Backqround and description of the problem
The use of bioenergy is widely considered as an important option for reduction of CO2 emissions. However, preliminary calculations show that the environmental effectiveness and the cost-effectiveness of indigenous biomaterials (wood etc.) is higher if they substitute materials such as concrete, plastics and tropical hardwood.
Replacement of fossil fuel based materials with biomass based materials will have a dual effect: CO2 emission reduction in materials production and renewable energy beyond the product use phase, if the waste material is used for energy recovery. Natural organic materials can be used to store carbon in long life products like buildings. On the long run, biomaterials may prove to be a better strategy than bioenergy because of the wide range of options that is available to mitigate CO2 emissions from electricity production. Moreover, production of biomaterials results in residuals that can be used for energy recovery. Apart from timber for structural applications, biomass crops can be used for fibre production and as feedstock material for production of chemicals, bio-polymers, textiles etc..

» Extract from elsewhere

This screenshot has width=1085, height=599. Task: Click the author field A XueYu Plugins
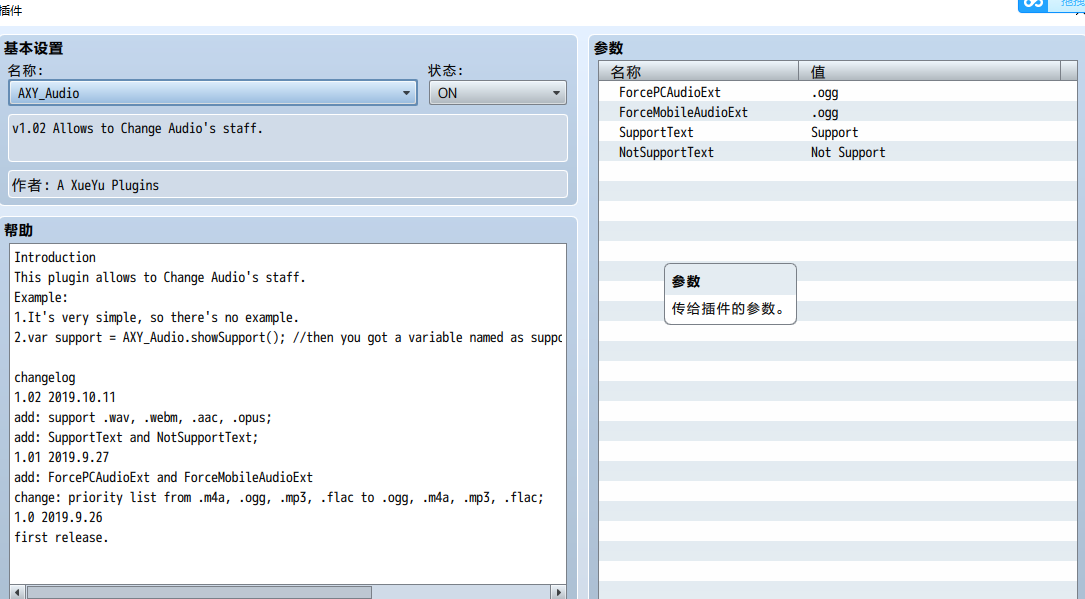click(288, 185)
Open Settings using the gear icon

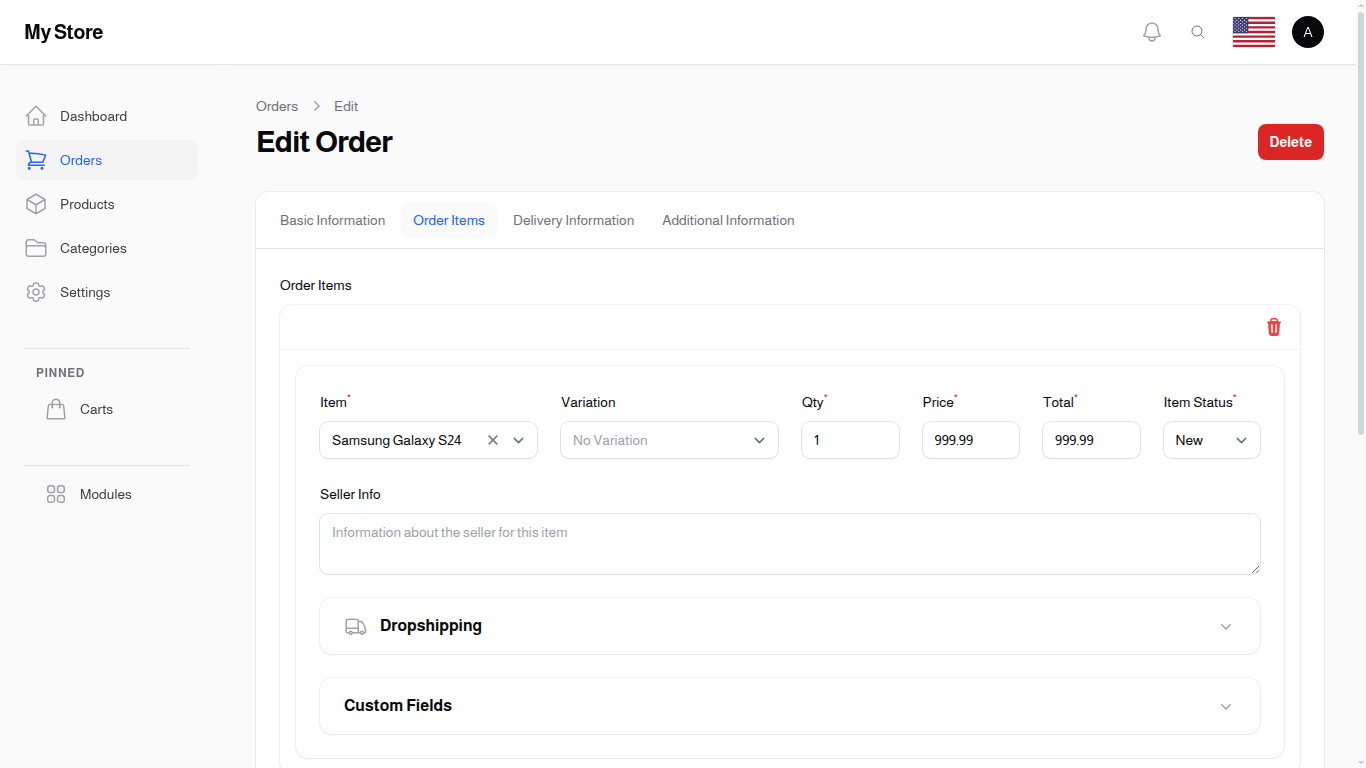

Because biomass supply is limited by the availability of land, biomass use must be optimised in order to achieve CO2 emission reduction at minimised costs. An integrated approach for energy and materials is required to provide more insight into the cost-effective biomass use for European countries and regions.
The objective of this study is to assess the potential of biomass in Westemrn Europe as a substitute for other materials and feedstocks in manufacturing and as a substitute for fossil fuels in energy production. The second goal is to identify the most cost-effective applications and cascades of applications of biomass to reduce CO2 emissions from material and energy production. Based on these analyses, the most prospective fields to apply biomass will be identified. Integrated strategies and policy recommendations will be formulated for energy crops, material crops and other CO2 emission reduction options.
Integrated life cycle analysis of biomass for both energy and materials applications within CO2 emission reduction is a new approach. Competition of and interaction with other emission reduction options is taken into account. Long-term system dynamics are considered (e.g. characteristics of competing technologies or product demand will change, biomaterials are released beyond the product life). The whole life cycle of materials and products will be considered. The trade-off between costs and CO2 benefits will be explicitly addressed.